CAPS member llgrout admits there's risk associated with an investment in RF Micro Devices, but believes the potential rewards outweigh that:

This is a value stock and now with a dip, it is a great time to buy. Yes the risk is there. Someone stated that it is undervalued, but I disagree, it appears to be a good solid company, and although I don't expect massive returns, it still has growing left to do. Not without risk, but I think it will at least hit 6, likely 7 by the end of the year.

Considering that RF's CEO says he's comfortable with the profit estimations made by analysts, there doesn't seem to be a reason for negative surprises -- which actually might be a positive development in itself.

In the eye of the beholder
According to the industry watchers at iSuppli, IPTV set-top box shipments are expected to soar 48% this year, which should be good news for Sigma Designs.

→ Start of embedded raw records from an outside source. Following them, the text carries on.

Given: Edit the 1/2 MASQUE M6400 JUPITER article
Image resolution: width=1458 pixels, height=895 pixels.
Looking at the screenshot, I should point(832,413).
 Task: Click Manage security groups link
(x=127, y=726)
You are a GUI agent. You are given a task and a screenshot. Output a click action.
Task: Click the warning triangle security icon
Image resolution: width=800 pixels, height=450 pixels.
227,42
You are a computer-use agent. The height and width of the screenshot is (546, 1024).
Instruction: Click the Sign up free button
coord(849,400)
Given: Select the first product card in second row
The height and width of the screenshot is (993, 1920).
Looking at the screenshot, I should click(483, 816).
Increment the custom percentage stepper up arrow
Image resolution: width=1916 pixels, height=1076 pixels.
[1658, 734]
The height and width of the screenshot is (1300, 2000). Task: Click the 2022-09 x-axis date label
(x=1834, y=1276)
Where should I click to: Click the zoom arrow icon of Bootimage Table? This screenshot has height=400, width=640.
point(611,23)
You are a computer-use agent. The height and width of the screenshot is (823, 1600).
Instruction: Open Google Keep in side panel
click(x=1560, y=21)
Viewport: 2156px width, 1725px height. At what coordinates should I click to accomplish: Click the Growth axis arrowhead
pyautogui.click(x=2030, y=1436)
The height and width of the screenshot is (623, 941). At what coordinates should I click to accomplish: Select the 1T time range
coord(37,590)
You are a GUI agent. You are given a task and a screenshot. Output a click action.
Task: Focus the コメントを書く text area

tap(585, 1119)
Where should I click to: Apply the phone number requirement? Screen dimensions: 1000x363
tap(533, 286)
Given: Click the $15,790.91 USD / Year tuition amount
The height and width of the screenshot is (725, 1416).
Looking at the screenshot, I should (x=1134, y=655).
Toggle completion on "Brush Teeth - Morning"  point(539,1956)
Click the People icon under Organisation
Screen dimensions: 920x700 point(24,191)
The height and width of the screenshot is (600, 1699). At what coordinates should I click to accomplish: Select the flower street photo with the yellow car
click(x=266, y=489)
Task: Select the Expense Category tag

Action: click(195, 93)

It's already enjoying a banner year, but concerns about losing exclusivity for AT&T's (NYSE: T) U-verse box processors is weighing on the company.

CAPS All-Star member TMFZahrim says Sigma Designs' newer, lower price is a clear buy signal if there ever were one:

There's a lot of growth and good, steady business going on here, and analysts expect Sigma's earnings to grow by 20% a year over the next five years. Sigma is a longtime Rule Breakers recommendation and a five-star CAPS stock. I thought it looked cheap six months ago, and Sigma has only gotten cheaper. If this isn't an entry point, I frankly don't know what is.

Foolish final thoughts
Stock investing is not brain surgery. Finding good, undervalued companies is not as difficult as the professionals want you to think. You just have to commit to starting now, and do so regularly. Now's the time to begin!